Understanding human desire crucial to mass market appeal: Samsung design school chief
Lee Don-tae, president of Samsung Art and Design Institute, speaks at a seminar during Global Business Forum hosted by The Korea Herald. (The Korea Herald)
As consumers tend to buy products based on their experience, a product designer should understand the basic needs of a human to come up with a creative design that catapults a product’s mass market appeal, head of a design school under South Korea‘s largest conglomerate told a conference Wednesday.
Lee Don-tae, president of Samsung Art and Design Institute, speaking at The Korea Herald’s Global Business Forum in Seoul, said the key to achieve design originality for commercial products is to understand both transient trends of consumers and the underlying human desire that has taken shape for thousands of years.
“There are two types of values a human pursues: Long-lasting value shaped by the basic needs of a human, and fast-changing trend that even designers struggle to keep pace with,” said Lee, formerly head of corporate design center at Samsung.
“A designer will be able to set a new trend once the product design lays its strong basis on long-lasting value, and at the same time adapts to the fast-changing trend.”
For example, Samsung Electronics‘ signature Bespoke refrigerators reflect Korean households’ desire to change the colors of the product frequently within its lifecycle as they move in and out. More than four out of 10 households nationwide rent a house and are often forced to move out when their contract expires, the government data showed.
This means those who aspire to have refrigerators that go well with the new space will no longer need to buy a new product, and can instead choose from nearly 400 choices simply by replacing the refrigerator door panels when they move, according to Lee.
Moreover.

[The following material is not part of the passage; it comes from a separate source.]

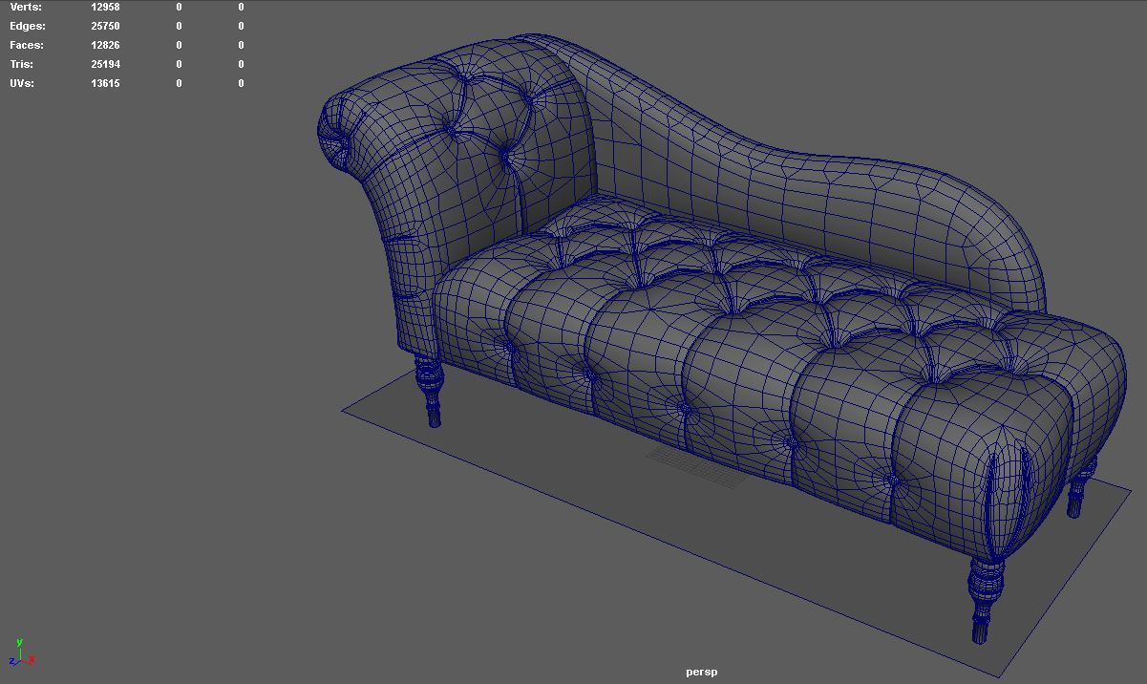The width and height of the screenshot is (1147, 684).
Task: Click the XYZ axis orientation gizmo
Action: [x=20, y=655]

Samsung Electronics’ “The Frame” TV lineup, which digitally displays art pieces when a TV is turned off, stemmed from the company‘s observations that a household on average leaves their TV idle for at least 20 hours a day.
Outside Samsung, which employs 7,000 design-related staff worldwide, Lee credited Peloton Interactive’s unique designs of a stationary bicycle and fitness software for the early-stage success of the US-based company. Lee said that behind the explosive popularity of the concept of the connected fitness is the way it changed the nature of indoor cycling -- bikers tend to feel like they are left alone in a confined space, and they did not quite like it.
“A designer‘s job is to understand human being, explore the context of a human experience based on his or her understanding of human being, and to suggest a creative solution to a problem,” Lee said.
Moreover, Lee said it is crucial for an entrepreneur to allow a company’s design unit to stay consistent with its philosophy behind its design thinking, regardless of a leadership change.
Lee joined Samsung in 2015. Previously, he advised design and branding strategies for companies in the field of aviation and construction, among others. Lee started to serve as the president of SADI in December 2018.